§ SOURCE EXCERPT:
<<<<
In 1950, Taguchi was employed as a visiting professor at Indian
Statistical Institute, it was also the year he met Walter Shewart.
In 1965, Aoyama Gakuin University in Japan invited Taguchi to teach
and he stayed on for seventeen (17) years and helped develop the
university's engineering department. In the early 80’s, Taguchi was
invited to provide seminars to the executives of Ford Motor Company,
by 1983 he was the executive director of the Ford Supplier, Inc.
Taguchi is recognized for his definitions of
product specifications in relation to Quality and its translation
into cost-effective production. He believed that product acceptance
completely based on specification limits is thoroughly flawed.
Taguchi states that the concept of quality and reliability should be
addressed in the design stage in order to cap variation in the
manufacturing process.
The Quality Loss Function, which was developed in
the 1970’s, provides a technique to assess product tests before the
product hits production. Although loss will occur within acceptable
limits, it will be viewed that in the case of an increase or
decrease in a quality characteristic, then the loss function also
changes in relation.
>>>>
§ EXTRACTED RECORDS:
<<<<
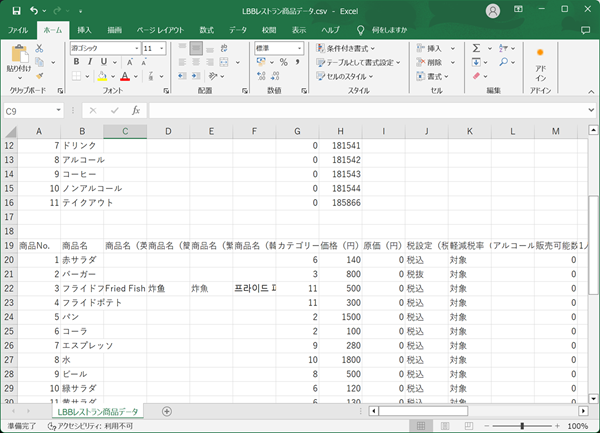Add a new sheet with plus icon
The width and height of the screenshot is (600, 433).
coord(166,411)
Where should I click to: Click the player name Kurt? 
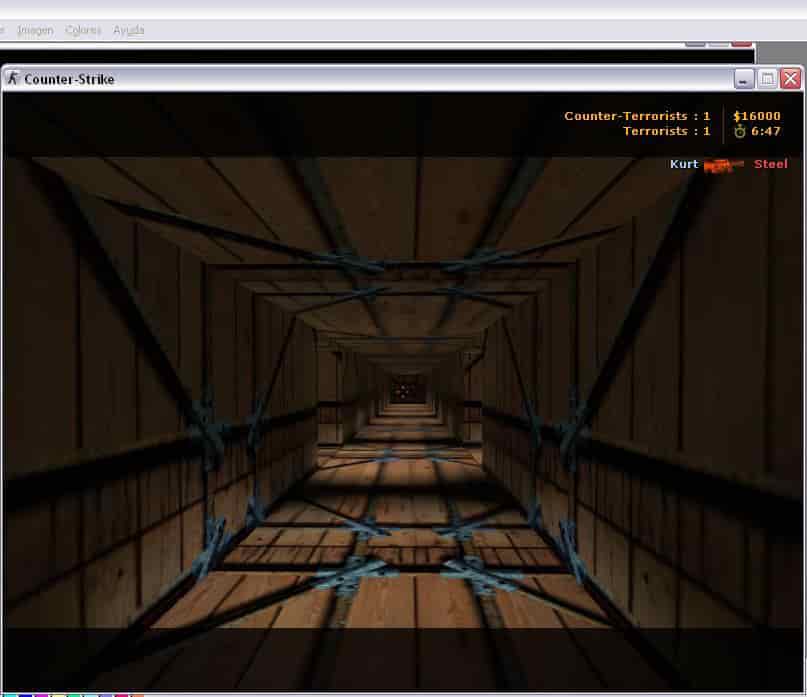pyautogui.click(x=684, y=164)
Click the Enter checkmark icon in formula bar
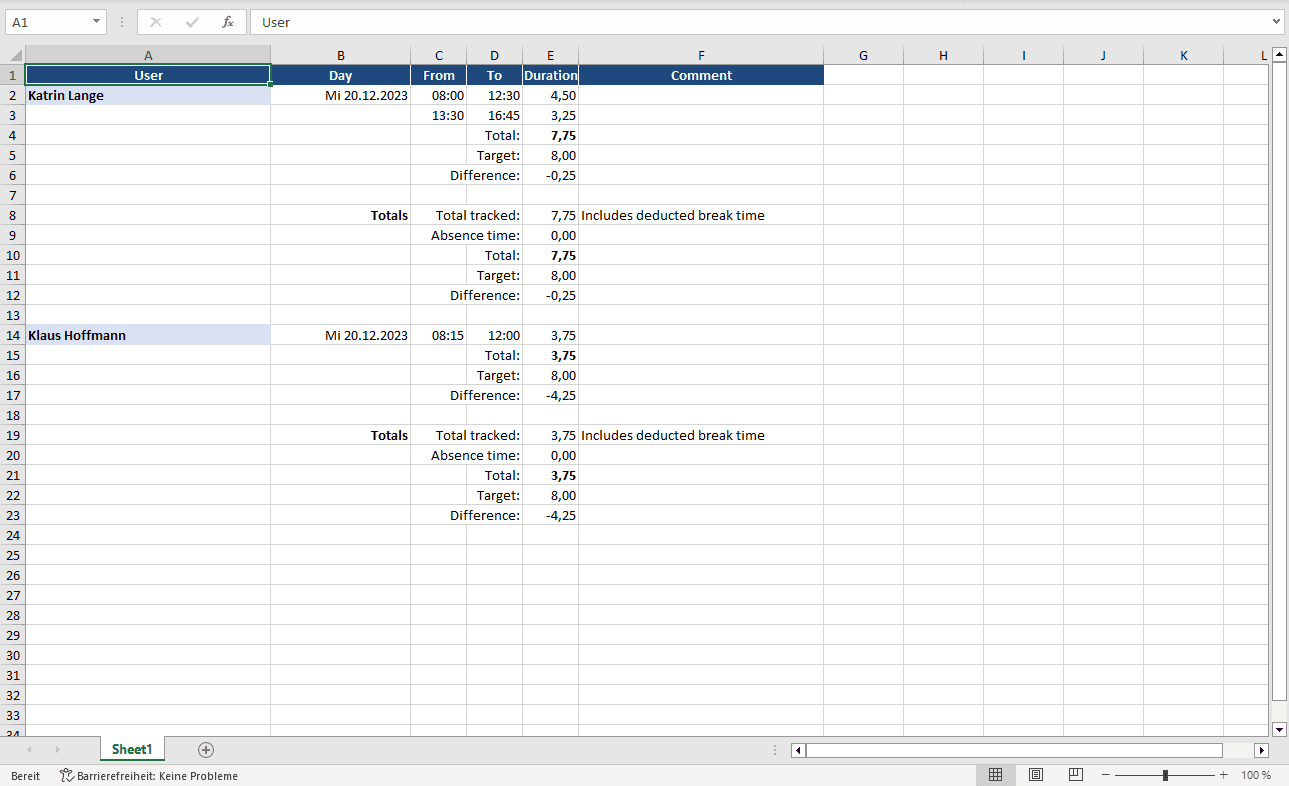Image resolution: width=1289 pixels, height=786 pixels. pyautogui.click(x=192, y=22)
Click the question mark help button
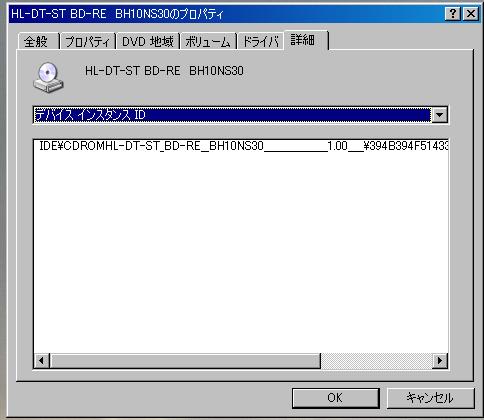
>>>>
§ CHALLENGES:
**A)** List every institution or company named in the passage on Taguchi.
**B)** From the passage on Taguchi, copy word for word the stretch from "In 1965, Aoyama" to "is thoroughly flawed.".

§ RESPONSES PER TASK:
**A)**
- Indian Statistical Institute
- Aoyama Gakuin University
- Ford Motor Company
- Ford Supplier, Inc.

**B)**
In 1965, Aoyama Gakuin University in Japan invited Taguchi to teach
and he stayed on for seventeen (17) years and helped develop the
university's engineering department. In the early 80’s, Taguchi was
invited to provide seminars to the executives of Ford Motor Company,
by 1983 he was the executive director of the Ford Supplier, Inc.
Taguchi is recognized for his definitions of
product specifications in relation to Quality and its translation
into cost-effective production. He believed that product acceptance
completely based on specification limits is thoroughly flawed.